## 提供テキスト

2022年02月24日
金正恩・北朝鮮国務委員長とトランプ米大統領との間で交わされた書簡は27通にのぼる。昨年末、ようやくすべての内容に目を通すことができた。書簡から明確に分かるのは、北朝鮮が「無条件対話」に関心がないということだ。よくよく考えれば当然のことではある。
「必要なのは対話ではない。圧力なのです」「対話のための対話では意味がない」と繰り返してきた安倍晋三総理は、2019年5月から一転して「無条件対話」を唱えはじめた。米韓首脳が北朝鮮の金正恩国務委員長との会談を重ね、わが国世論が北朝鮮に対して「圧力重視」と「対話重視」で拮抗(きっこう)するようになってからの転換であった。
しかし、安倍総理の転換に対し、北朝鮮は「面の皮が熊の足の裏のように厚い」と独特の表現で一蹴(いっしゅう)した。安倍政権の退陣後、菅義偉総理も岸田文雄総理も「無条件対話」を踏襲したが、北朝鮮には額面通りに「無条件」とは聞こえないようだ。

## 利用可能なデータ

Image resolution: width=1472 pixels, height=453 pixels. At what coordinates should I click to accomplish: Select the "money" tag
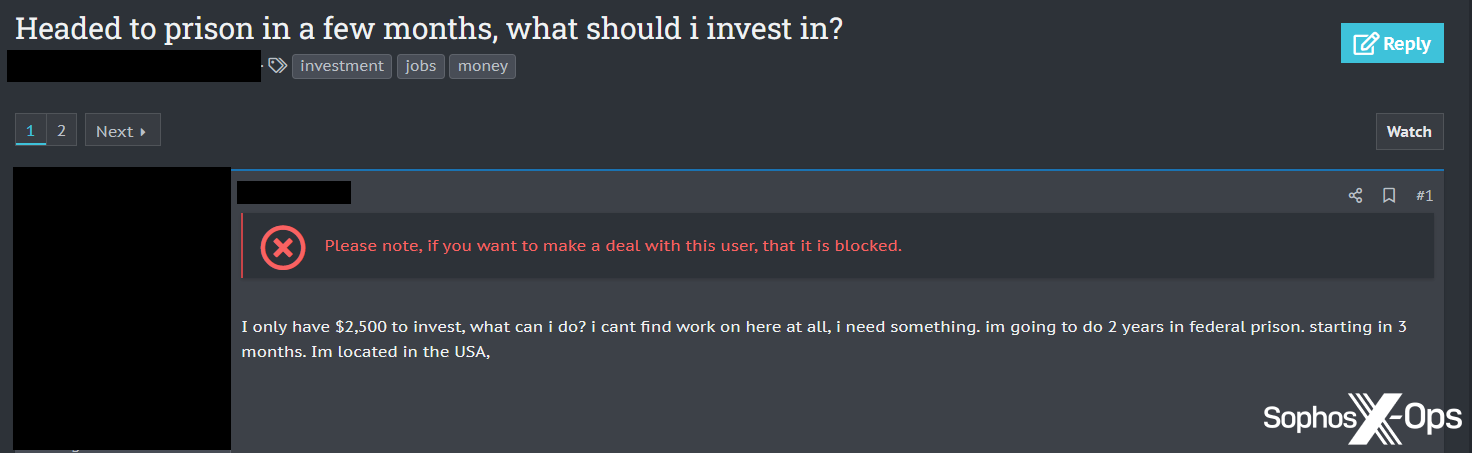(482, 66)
==
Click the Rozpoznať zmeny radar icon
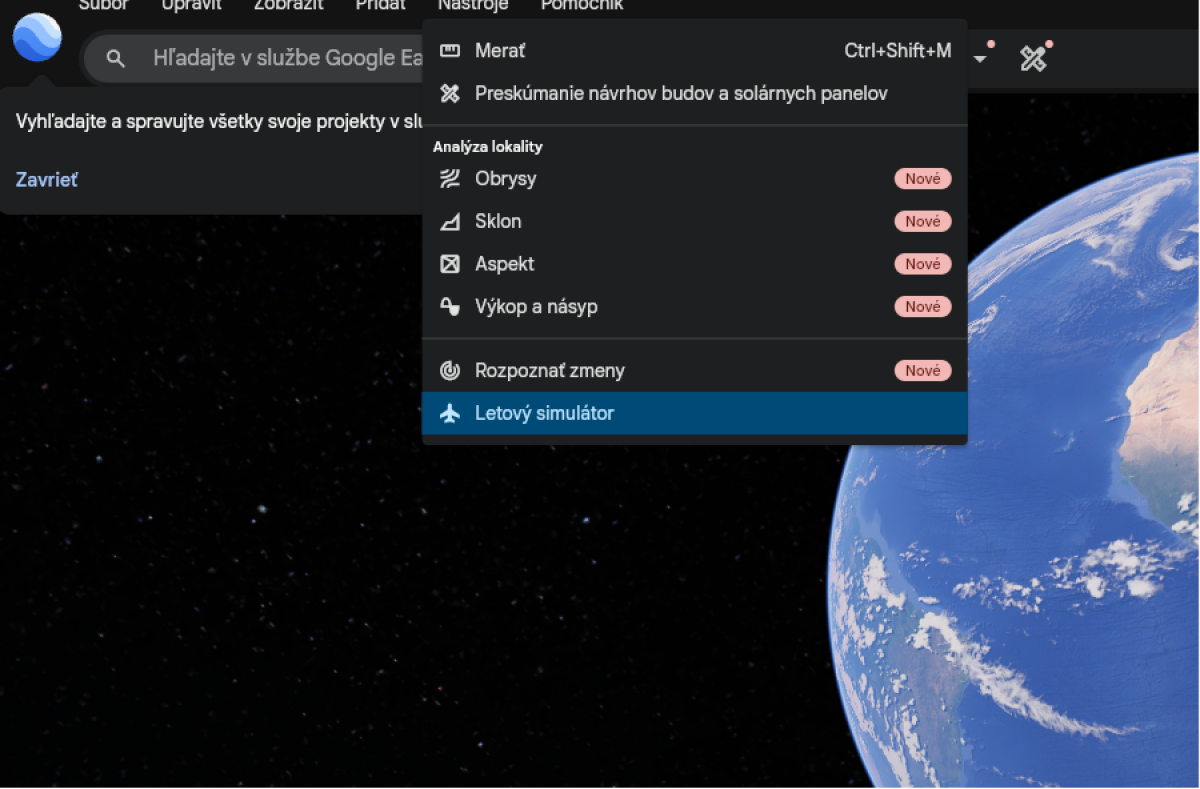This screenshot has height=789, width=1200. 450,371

## 作業項目
提供テキストのうち、「2022年02月24日」から「になってからの転換であった。」までを一字一句変えずに引用せよ。 上記の各行は本課題では使用しません。

## 解答
2022年02月24日
金正恩・北朝鮮国務委員長とトランプ米大統領との間で交わされた書簡は27通にのぼる。昨年末、ようやくすべての内容に目を通すことができた。書簡から明確に分かるのは、北朝鮮が「無条件対話」に関心がないということだ。よくよく考えれば当然のことではある。
「必要なのは対話ではない。圧力なのです」「対話のための対話では意味がない」と繰り返してきた安倍晋三総理は、2019年5月から一転して「無条件対話」を唱えはじめた。米韓首脳が北朝鮮の金正恩国務委員長との会談を重ね、わが国世論が北朝鮮に対して「圧力重視」と「対話重視」で拮抗(きっこう)するようになってからの転換であった。